С не совсем осознанным удивлением Бориска смотрел на своего командира. Он привык к тому, что в жизненных разговорах взрослые люди обычно жаловались на страшную головную боль с утра после попоек, на жажду холодной воды и рассола. Да и его отец обычно отказывался от завтрака на следующий за семейными застольями день.

Глеб же кушал вкусно, помешивал густой сладкий чай, роскошными белыми зубами откусывал крупные куски бутерброда и часто звенел ложкой в глубине миски с ухой.

Бориска был уверен, что водки вчера капитан Глеб выпил много, просто неприлично много – ближе к полуночи вдрызг пьяные немцы даже стали настаивать, чтобы избрать его своим Королём Стеклянного Стакана, но не успели, полегли бедолаги один за другим.
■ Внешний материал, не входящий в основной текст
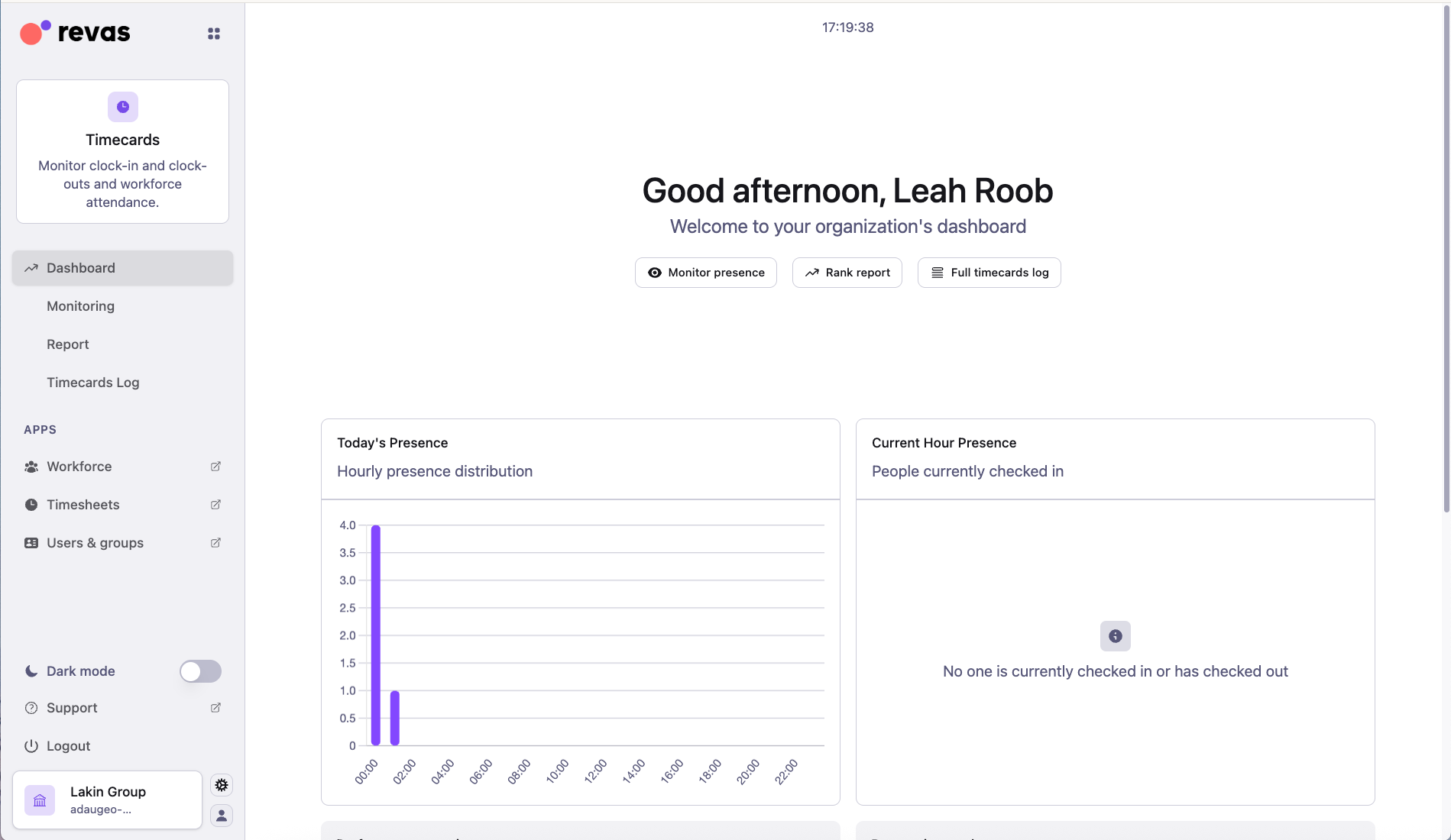Click the Timecards clock icon at sidebar top
Image resolution: width=1451 pixels, height=840 pixels.
point(121,107)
Потом рухнул в редкие подорожники, едва избежав лобового столкновения с гранитным валуном, Бадди, затем сполз под стол могучий Николас. Итальянский трезвенник О′Салливан ушёл в темноте в палатку самостоятельно, немного понаблюдав на прощанье за яркими звёздами.

«И не болеет он, вроде, ни капельки….».

Неумытый с утра Бориска устроился за столом напротив Глеба, внимательно слушал его поручения и пытался осторожно наблюдать за командиром.

– Чего разглядываешь? Удивляешься, что я остался жив после вчерашних злоупотреблений? Ничего особенного – ещё и не то люди совершают ради дружбы народов, взять, к примеру, уважаемого Махатму Ганди….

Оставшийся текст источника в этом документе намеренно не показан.